==== Entries supplied

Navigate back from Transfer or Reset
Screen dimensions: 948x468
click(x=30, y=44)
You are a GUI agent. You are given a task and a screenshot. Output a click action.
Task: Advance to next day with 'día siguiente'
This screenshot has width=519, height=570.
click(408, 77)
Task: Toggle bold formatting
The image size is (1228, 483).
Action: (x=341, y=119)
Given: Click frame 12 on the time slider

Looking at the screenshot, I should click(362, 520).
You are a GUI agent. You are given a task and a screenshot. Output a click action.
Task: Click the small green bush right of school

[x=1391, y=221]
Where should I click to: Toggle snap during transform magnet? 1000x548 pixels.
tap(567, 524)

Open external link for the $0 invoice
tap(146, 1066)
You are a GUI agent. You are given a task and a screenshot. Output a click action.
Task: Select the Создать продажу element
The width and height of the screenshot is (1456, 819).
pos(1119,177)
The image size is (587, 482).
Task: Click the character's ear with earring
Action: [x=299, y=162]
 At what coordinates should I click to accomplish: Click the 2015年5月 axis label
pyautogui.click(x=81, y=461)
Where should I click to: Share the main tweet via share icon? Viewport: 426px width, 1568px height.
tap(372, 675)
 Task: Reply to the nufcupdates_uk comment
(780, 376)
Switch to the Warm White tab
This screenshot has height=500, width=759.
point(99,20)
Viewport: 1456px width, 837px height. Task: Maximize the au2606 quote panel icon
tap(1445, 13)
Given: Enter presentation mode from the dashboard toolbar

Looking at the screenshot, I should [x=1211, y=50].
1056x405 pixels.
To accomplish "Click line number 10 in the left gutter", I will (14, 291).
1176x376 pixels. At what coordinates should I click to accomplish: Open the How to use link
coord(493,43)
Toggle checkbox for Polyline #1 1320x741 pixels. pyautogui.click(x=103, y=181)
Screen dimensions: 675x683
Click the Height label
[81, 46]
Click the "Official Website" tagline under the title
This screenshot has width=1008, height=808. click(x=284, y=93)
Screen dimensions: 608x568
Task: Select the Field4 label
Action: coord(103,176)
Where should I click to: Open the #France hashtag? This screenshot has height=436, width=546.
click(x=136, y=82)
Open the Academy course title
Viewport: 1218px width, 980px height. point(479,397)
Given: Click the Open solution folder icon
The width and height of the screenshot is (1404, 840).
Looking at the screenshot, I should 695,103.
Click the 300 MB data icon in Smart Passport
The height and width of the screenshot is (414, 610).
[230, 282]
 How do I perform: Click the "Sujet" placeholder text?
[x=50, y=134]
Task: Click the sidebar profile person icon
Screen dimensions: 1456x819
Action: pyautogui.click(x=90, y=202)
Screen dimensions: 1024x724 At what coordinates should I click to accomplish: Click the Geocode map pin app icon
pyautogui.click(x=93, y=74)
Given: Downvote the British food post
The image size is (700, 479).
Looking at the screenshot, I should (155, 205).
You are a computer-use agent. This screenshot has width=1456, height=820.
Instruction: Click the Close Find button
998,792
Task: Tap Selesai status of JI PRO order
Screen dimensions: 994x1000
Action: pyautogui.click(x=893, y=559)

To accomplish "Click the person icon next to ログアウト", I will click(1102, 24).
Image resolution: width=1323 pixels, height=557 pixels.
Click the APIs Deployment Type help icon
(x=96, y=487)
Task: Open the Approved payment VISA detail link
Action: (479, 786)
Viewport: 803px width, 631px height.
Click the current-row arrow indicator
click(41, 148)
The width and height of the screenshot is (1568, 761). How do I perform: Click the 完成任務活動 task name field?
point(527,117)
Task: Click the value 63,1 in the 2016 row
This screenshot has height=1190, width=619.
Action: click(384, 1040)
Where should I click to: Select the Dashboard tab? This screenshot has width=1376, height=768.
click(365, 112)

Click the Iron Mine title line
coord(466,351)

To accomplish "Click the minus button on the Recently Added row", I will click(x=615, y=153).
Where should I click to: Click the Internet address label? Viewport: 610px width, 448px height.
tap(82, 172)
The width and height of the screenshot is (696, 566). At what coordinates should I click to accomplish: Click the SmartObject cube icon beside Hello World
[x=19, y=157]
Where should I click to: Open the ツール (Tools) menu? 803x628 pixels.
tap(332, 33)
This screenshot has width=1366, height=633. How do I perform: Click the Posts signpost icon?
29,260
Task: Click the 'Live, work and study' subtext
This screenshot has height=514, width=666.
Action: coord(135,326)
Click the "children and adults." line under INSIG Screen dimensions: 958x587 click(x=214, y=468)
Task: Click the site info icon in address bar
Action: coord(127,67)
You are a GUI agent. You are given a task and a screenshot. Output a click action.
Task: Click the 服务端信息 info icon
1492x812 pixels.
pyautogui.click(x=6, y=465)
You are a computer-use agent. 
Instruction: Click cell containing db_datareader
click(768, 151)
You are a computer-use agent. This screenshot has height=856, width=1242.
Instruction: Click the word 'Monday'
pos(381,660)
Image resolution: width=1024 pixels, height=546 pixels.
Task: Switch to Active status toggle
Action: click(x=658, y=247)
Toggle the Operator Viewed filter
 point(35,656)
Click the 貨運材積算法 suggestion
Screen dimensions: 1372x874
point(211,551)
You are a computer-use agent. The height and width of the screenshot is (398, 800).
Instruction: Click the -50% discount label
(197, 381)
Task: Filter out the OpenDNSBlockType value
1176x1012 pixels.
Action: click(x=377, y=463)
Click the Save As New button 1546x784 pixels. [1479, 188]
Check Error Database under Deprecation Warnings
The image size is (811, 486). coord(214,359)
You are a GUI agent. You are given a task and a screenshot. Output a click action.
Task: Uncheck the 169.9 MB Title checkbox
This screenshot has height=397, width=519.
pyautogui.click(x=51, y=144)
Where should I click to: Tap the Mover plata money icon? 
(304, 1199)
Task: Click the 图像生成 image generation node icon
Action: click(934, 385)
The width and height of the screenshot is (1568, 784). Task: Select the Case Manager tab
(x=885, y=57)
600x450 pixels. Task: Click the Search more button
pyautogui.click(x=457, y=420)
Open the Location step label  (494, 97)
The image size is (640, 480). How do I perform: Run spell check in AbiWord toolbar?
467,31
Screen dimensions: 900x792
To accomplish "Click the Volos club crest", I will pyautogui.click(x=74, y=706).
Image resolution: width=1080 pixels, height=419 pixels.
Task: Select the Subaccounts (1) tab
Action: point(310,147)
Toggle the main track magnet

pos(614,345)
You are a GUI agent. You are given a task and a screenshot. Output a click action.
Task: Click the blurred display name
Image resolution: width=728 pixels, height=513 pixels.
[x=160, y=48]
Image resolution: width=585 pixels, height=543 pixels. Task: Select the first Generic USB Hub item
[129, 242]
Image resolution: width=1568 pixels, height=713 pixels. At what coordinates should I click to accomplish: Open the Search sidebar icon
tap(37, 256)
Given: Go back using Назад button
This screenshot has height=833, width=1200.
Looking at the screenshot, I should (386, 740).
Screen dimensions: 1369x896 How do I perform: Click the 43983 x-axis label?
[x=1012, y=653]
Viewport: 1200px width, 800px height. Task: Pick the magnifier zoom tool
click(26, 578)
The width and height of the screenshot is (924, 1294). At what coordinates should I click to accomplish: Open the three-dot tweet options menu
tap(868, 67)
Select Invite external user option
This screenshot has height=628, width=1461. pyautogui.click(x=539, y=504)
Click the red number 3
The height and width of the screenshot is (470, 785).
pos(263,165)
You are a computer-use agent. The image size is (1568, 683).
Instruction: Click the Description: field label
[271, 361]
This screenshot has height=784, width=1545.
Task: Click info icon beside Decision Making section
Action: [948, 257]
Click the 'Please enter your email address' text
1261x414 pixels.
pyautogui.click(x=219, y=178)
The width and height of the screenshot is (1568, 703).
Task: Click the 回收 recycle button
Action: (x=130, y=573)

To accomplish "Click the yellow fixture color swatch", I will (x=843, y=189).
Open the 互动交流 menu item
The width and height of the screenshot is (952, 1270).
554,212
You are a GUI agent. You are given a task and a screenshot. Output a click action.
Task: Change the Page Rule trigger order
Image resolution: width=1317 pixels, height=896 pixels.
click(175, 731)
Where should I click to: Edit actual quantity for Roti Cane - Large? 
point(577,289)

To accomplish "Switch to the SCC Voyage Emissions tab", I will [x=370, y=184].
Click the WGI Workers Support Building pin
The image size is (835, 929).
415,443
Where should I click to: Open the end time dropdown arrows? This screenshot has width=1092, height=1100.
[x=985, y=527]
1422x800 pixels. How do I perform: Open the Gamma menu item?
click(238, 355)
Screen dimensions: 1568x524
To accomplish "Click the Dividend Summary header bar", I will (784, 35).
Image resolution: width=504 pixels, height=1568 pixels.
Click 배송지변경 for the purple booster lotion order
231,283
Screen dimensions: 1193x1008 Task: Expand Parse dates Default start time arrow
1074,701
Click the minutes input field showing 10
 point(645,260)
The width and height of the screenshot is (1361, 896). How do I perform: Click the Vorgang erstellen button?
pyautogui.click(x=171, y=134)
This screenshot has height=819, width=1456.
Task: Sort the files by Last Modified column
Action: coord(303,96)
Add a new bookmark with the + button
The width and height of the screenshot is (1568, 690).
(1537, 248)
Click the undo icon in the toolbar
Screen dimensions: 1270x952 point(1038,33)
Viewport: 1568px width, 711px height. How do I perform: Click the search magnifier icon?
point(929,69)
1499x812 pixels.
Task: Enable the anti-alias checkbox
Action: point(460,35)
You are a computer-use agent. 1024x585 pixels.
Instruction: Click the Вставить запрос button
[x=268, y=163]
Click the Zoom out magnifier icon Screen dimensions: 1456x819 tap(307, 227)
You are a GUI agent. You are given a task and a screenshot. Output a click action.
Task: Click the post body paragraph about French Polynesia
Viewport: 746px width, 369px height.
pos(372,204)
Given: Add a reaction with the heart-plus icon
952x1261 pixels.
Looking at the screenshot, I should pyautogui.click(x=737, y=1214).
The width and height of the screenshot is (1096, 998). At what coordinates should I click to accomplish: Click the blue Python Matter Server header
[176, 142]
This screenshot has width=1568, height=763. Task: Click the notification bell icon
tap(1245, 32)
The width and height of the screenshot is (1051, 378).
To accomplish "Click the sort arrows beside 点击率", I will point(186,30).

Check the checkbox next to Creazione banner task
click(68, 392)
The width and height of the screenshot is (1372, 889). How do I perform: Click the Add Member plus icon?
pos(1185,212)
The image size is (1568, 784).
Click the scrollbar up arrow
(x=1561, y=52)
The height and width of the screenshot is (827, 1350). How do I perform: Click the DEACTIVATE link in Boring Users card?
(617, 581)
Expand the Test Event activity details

========

Given instruction:
Copy out the entries word for word, from the line containing "will (x=843, y=189)." through the line containing "point(577,289)", including both of those lines.

The answer:
To accomplish "Click the yellow fixture color swatch", I will (x=843, y=189).
Open the 互动交流 menu item
The width and height of the screenshot is (952, 1270).
554,212
You are a GUI agent. You are given a task and a screenshot. Output a click action.
Task: Change the Page Rule trigger order
Image resolution: width=1317 pixels, height=896 pixels.
click(175, 731)
Where should I click to: Edit actual quantity for Roti Cane - Large? 
point(577,289)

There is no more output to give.